Explore Leiths Diploma Open House – 5th June 2024


Marie Mitchell’s Ackee and Saltfish Tarts


Serves 6

For the pastry:

500g plain flour

1 tbsp ground turmeric

2 tsp Curry Powder

¼ tsp all-purpose seasoning

1 tsp fine sea salt

150g unsalted butter

50g shortening

120ml ice-cold water

2 tsp cider vinegar

1 egg, beaten, or

2 tbsp oat milk

For the filling:

100g saltfish

½ tbsp olive oil

1 onion, finely chopped

¼ Scotch bonnet, deseeded and finely chopped

3 thyme sprigs, leaves picked

¾ tsp ground black pepper

2 tomatoes, diced

165g drained ackee

Lime wedges (optional), to serve


For the pastry:

  1. Make the pastry. Add your flour, turmeric, curry powder, top spice, salt, butter and shortening to a food processor and pulse slowly to a breadcrumb consistency. Add 4 tablespoons of the cold water along with the vinegar and pulse until a dough starts to form (avoid overworking the dough). A tablespoon at a time, add the remaining water, until your pastry will hold together with a pinch.

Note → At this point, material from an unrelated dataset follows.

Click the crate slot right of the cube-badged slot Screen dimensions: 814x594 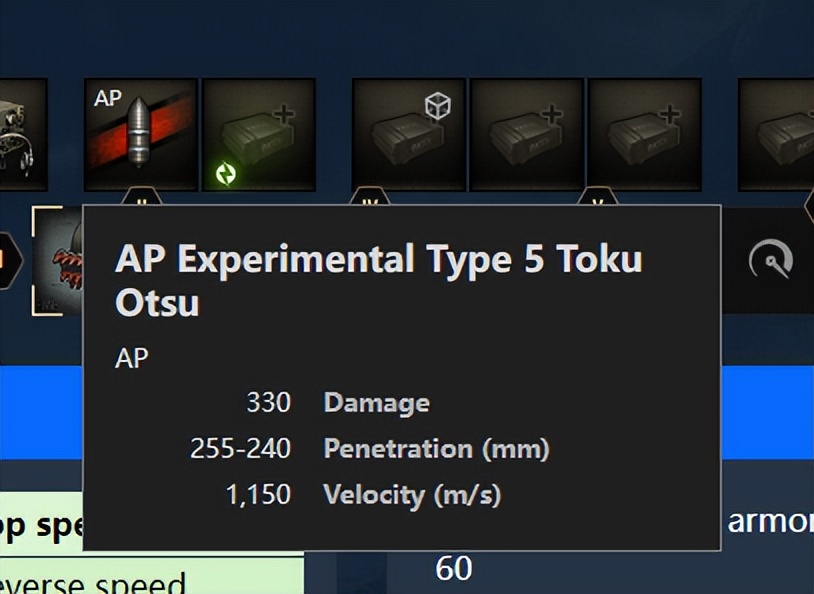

If you don’t have a processor, combine by hand. Make sure everything is as cold as possible, engage frugally with the dough, and add the water slowly (you may not need it all). Empty the dough on to a lightly floured work surface and form it into a ball – the less you can handle the dough, the better. Wrap it in cling film and then refrigerate until chilled (about 30–40 minutes).

For the tarts:

  1. Rinse your saltfish, then soak it overnight in cold water in the fridge. Discard the soaking water and place it in boiling water to soften. Taste a pinch of the fish to check the salt levels – if it’s still too salty, soak it for another 5 minutes in warm water and check again. Once you’re happy, shred the fish into flakes. Preheat the oven to 200°C/180°C fan/Gas 6 and grease and flour six 10cm individual tart tins.
  2. Remove the chilled pastry from the fridge. Dust your rolling pin with a little flour and lightly press the ball of dough with the palm of your hand to flatten it. Roll out your pastry to a rough circle about 4mm thick, then, using a 12cm pastry cutter, cut out six circles, re-balling and rolling the pastry trimmings just once, if necessary. Press the pastry circles into your tart tins, trimming the excess. Line each tart case with a piece of scrunched-up baking parchment and baking beans and ‘blind’ bake the cases for 15 minutes, until lightly golden. Remove the beans and paper and return the cases to the oven for 10 minutes, until crisp and golden. Set aside, but leave the oven on.
  3. Finish the filling. Heat your olive oil in a frying pan on a medium heat. Sweat the onion for 5–7 minutes, until softened, then add your Scotch bonnet, thyme and pepper. Cook for 2–3 minutes, add your tomatoes and flaked saltfish, and cook again for 2–3 minutes. Add your ackee and cook for just 1–2 minutes more (the tomatoes and ackee should hold their shape). Take the pan off the heat and split the mixture equally between the tart cases. Bake the filled tarts for 5 minutes to warm through, then serve with lime wedges for squeezing over, if you like.